Le responsable de traitement pourra néanmoins poursuivre le traitement à charge pour lui de démontrer l’existence de « motifs légitimes et impérieux pour le traitement qui prévalent sur les intérêts et les droits et libertés de la personne concernée, ou pour la constatation, l'exercice ou la défense de droits en justice » (art. 21 § 1 du RGPD).
Si ces motifs légitimes et impérieux peuvent être assurément constitués par l’exercice de droits en justice, les autres cas de figure restent assez abscons, dans la mesure où il ne peut s’agir d’une mission de service public ou relevant de l’autorité publique, de la sauvegarde des intérêts de la nation, d’une obligation légale ou contractuelle qui constituent, celles-ci constituant des bases légales distinctes.
Théoriquement, ce droit d’opposition ne remet pas en cause la validité générale du traitement, mais celui-ci ne pourra plus être effectué sur les données de la personne qui aura valablement exercé ce droit.

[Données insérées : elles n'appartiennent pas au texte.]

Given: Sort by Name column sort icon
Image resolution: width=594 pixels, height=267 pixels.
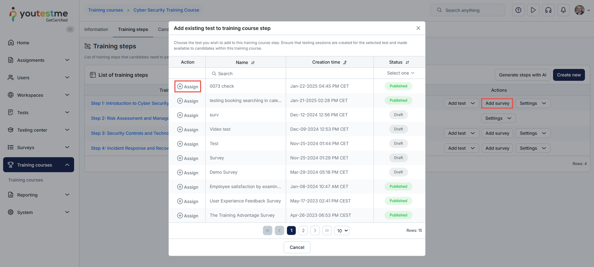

Il est bien évident que le recours au « consentement » ne sera probablement pas la solution qui aura la préférence des responsables de traitement, mais le recours aux « intérêts légitimes » ne doit pas devenir une solution de facilité, étant relevé que l’avantage majeur de l’utilisation des « intérêts légitimes » comme base juridique d’un traitement, réside dans le fait qu’il incombera à la personne concernée de contester le bien fondé de cette base légale, pour remettre en cause le traitement, ce qui exige une démarche active qui dissuadera probablement de nombreuses personnes.